• **TO-DO ITEM**: Please rewrite the data from the line containing "Locate an element on the screen. The" through the end of the data, replacing "screenshot" with "image" and leaving everything else the same. Omit the pictures from your version.

Top of MATERIAL SHOWN

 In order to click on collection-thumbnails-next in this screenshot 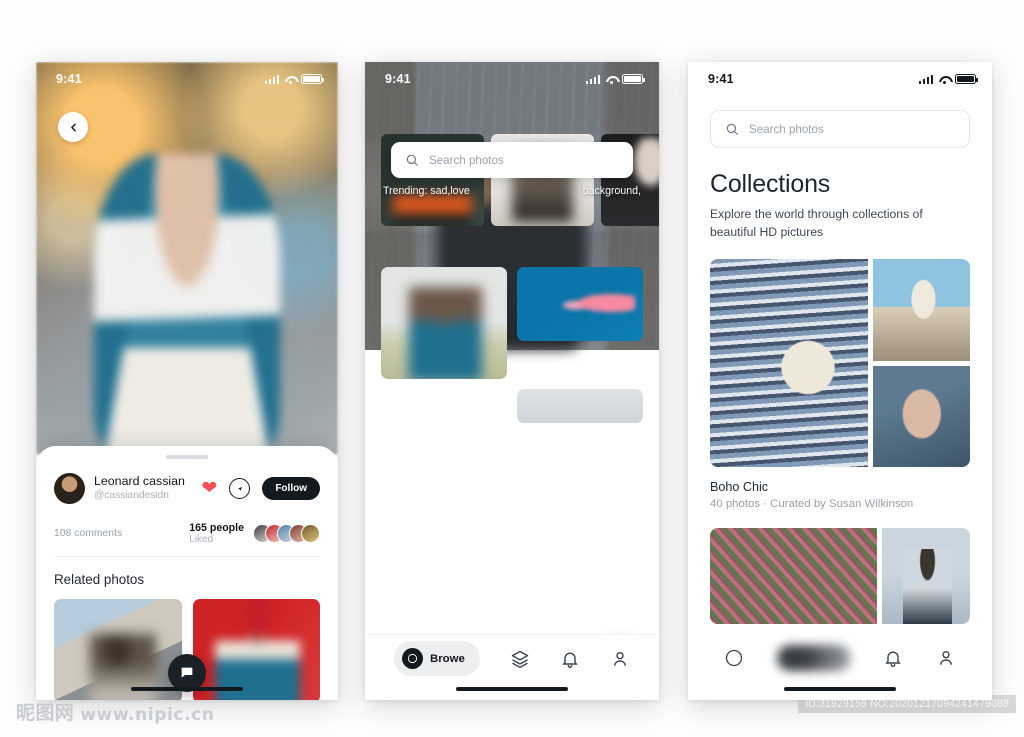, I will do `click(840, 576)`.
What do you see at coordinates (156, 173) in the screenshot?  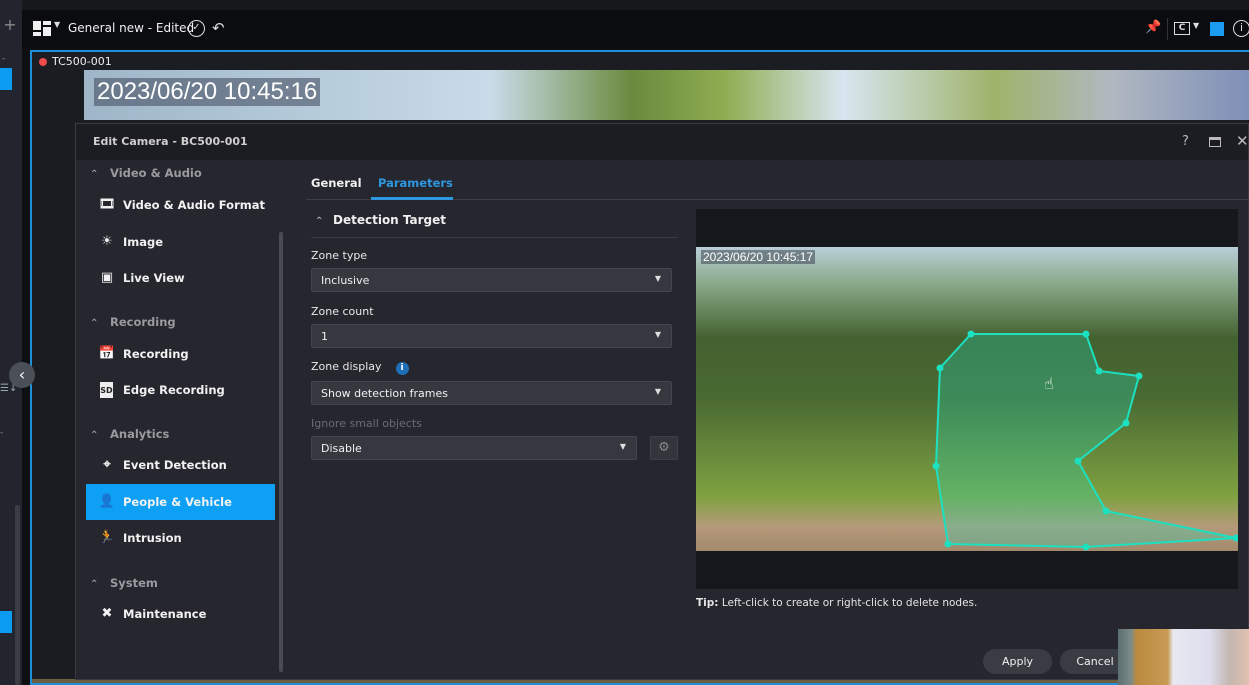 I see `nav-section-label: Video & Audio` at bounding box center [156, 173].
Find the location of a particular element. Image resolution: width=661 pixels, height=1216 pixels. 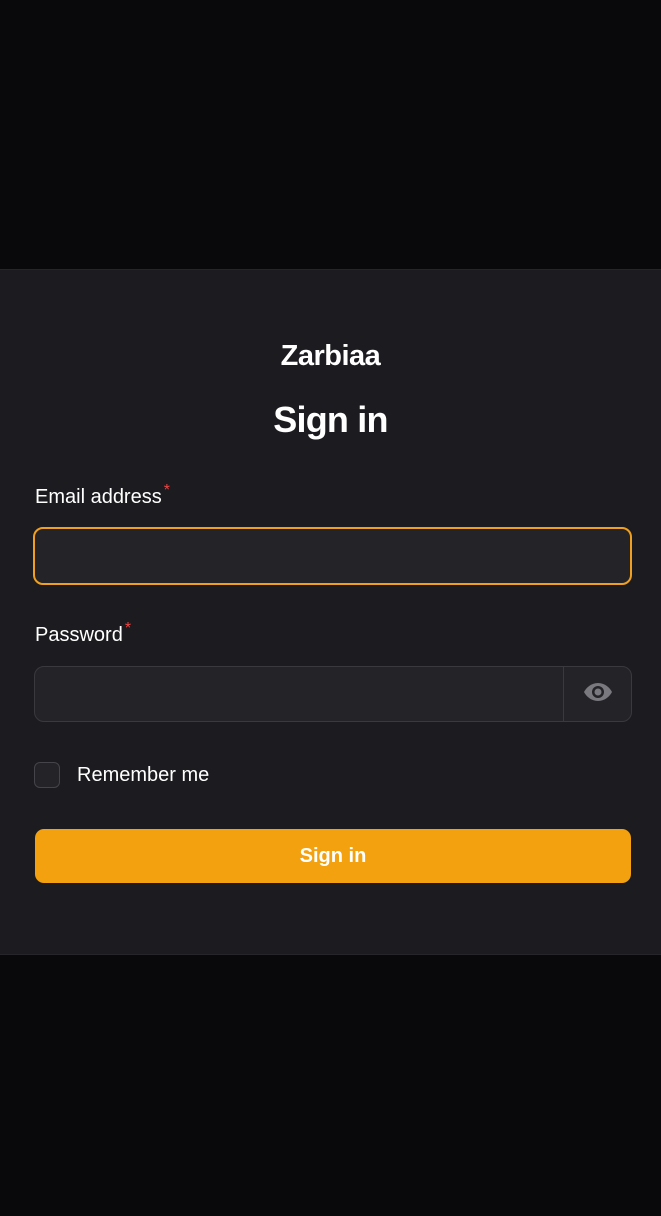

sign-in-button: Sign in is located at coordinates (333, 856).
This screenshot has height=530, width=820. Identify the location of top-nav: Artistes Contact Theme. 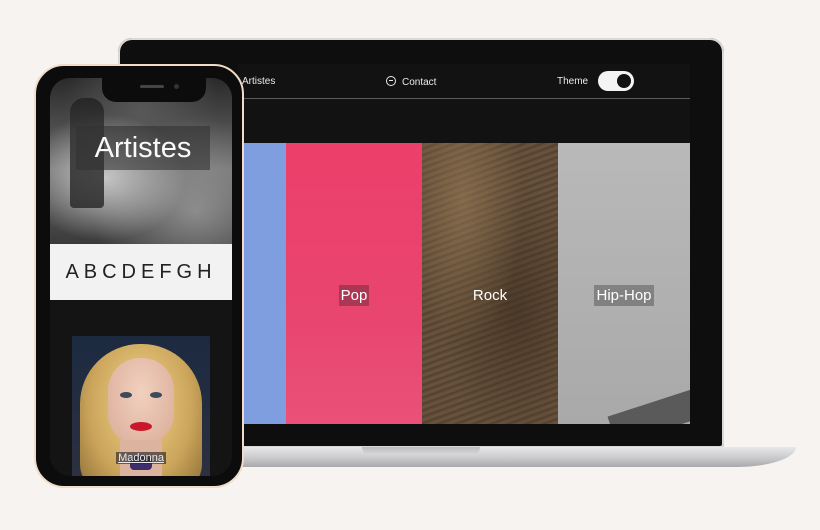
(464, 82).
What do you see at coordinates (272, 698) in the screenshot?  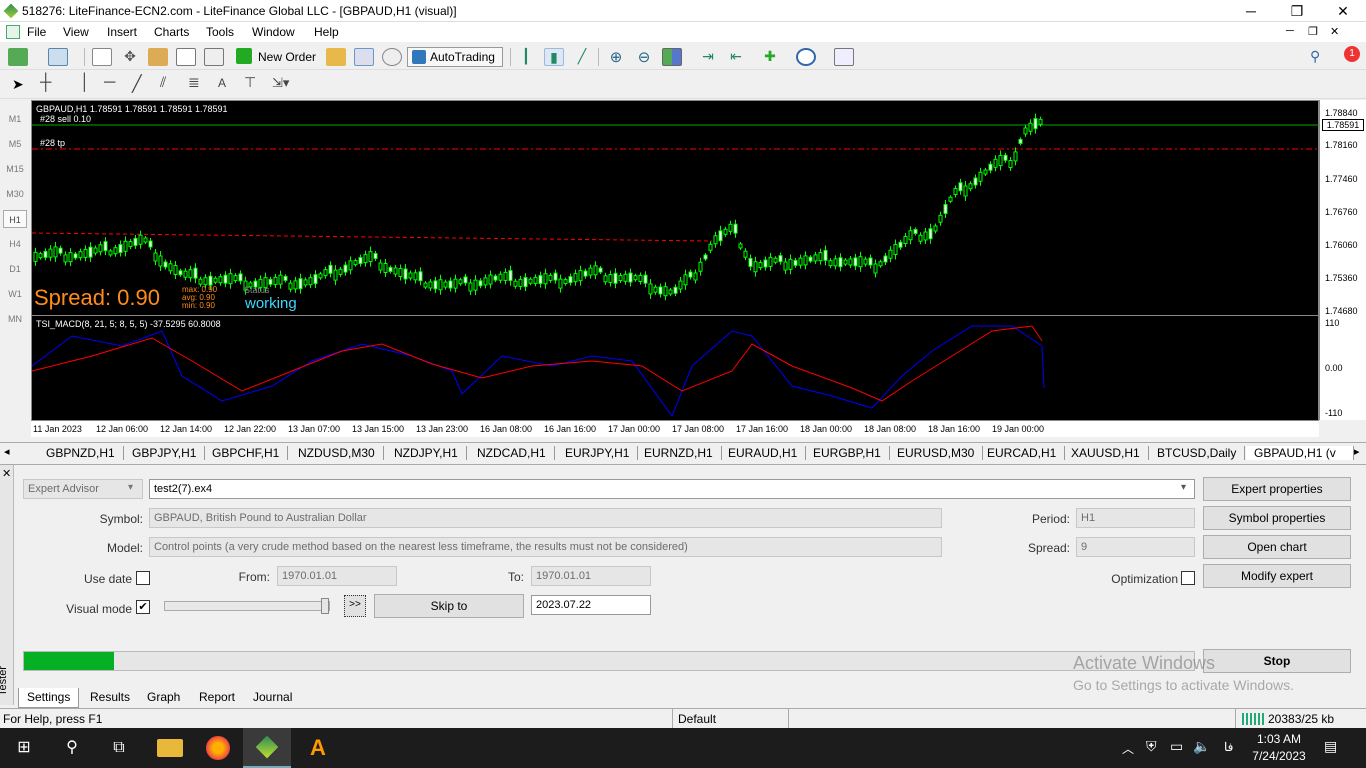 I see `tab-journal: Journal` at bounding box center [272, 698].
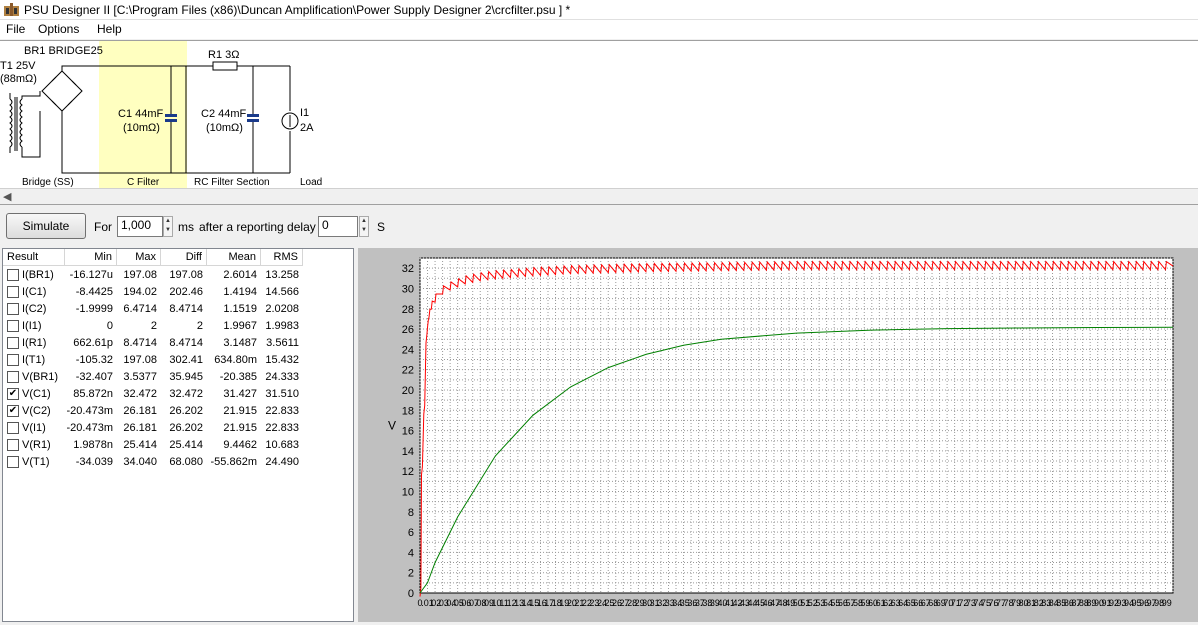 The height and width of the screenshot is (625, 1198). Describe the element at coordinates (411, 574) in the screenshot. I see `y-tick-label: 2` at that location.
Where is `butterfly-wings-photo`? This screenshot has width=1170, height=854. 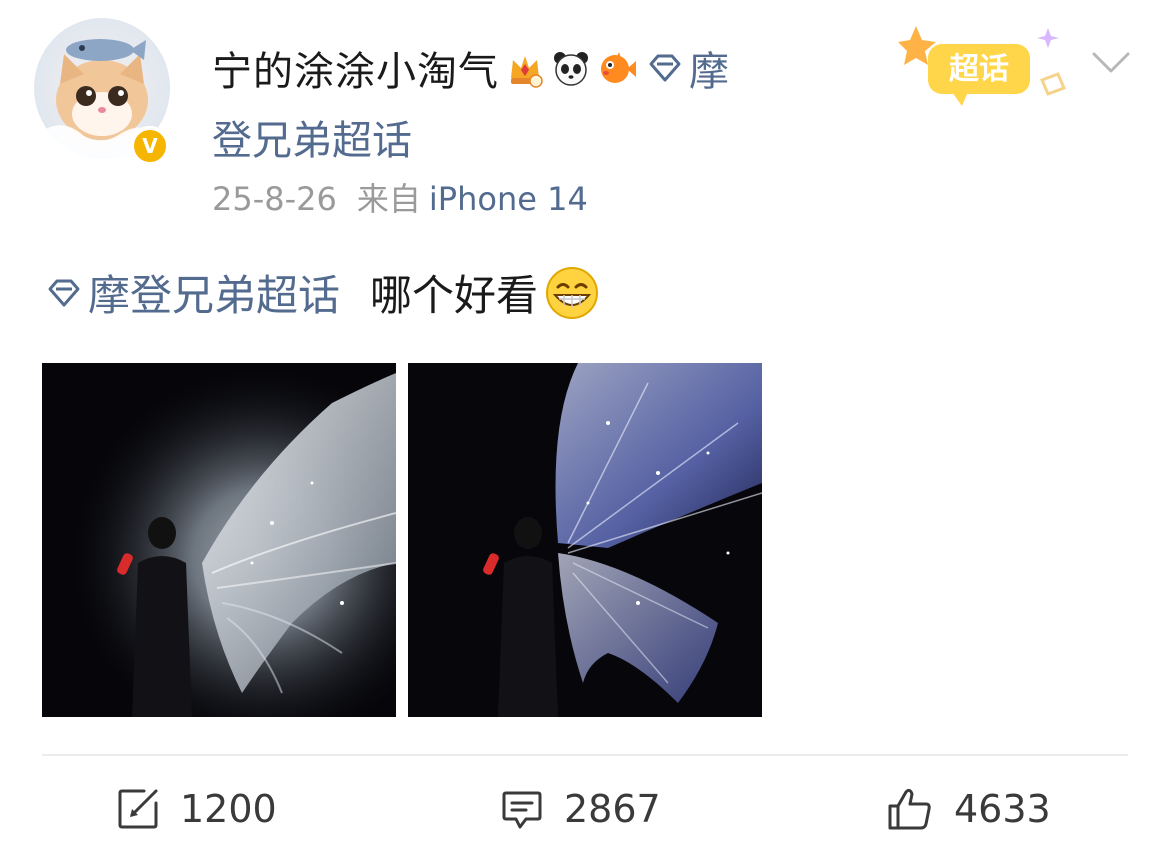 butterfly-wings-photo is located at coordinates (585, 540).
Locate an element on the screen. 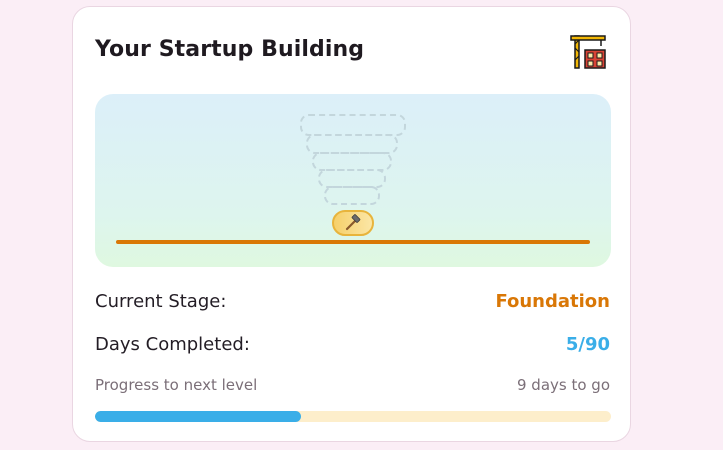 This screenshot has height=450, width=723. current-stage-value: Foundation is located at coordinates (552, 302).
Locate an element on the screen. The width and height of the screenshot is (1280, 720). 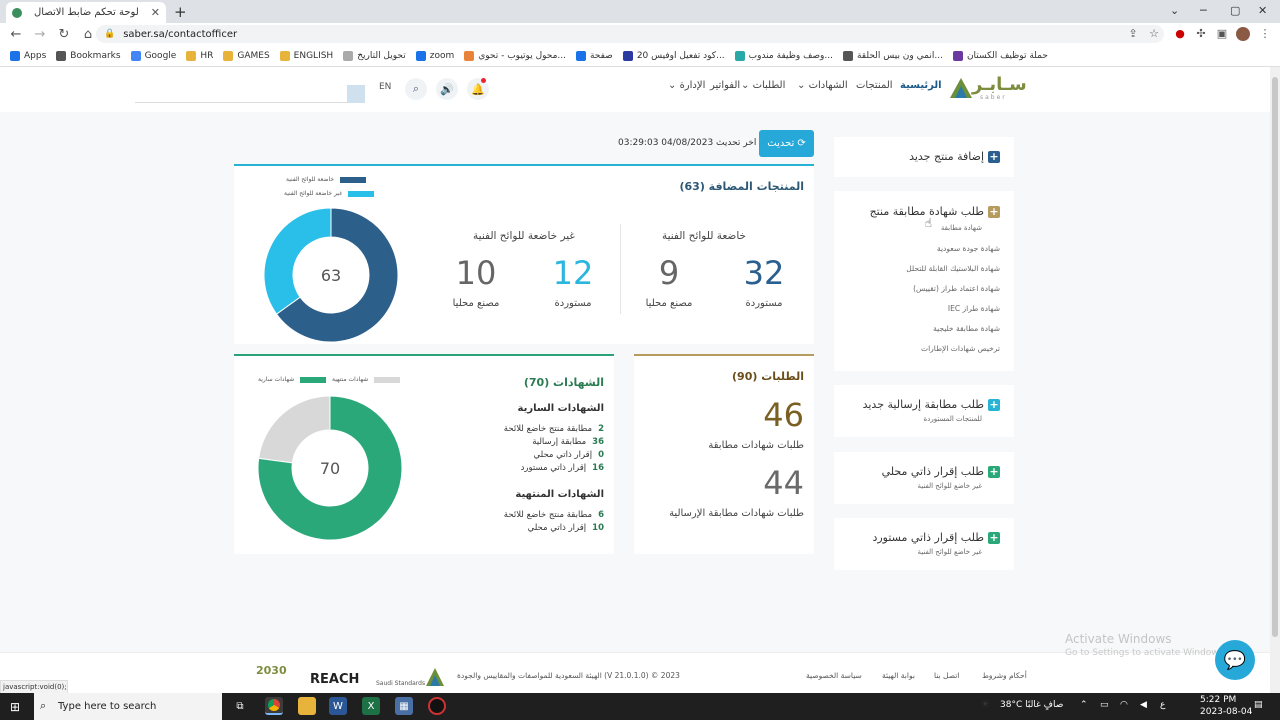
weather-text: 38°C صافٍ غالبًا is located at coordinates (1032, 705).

Bottom of MATERIAL SHOWN

• **ANSWER SECTION**:
Locate an element on the screen. The width and height of the image is (1280, 720). 
weather-text: 38°C صافٍ غالبًا is located at coordinates (1032, 705).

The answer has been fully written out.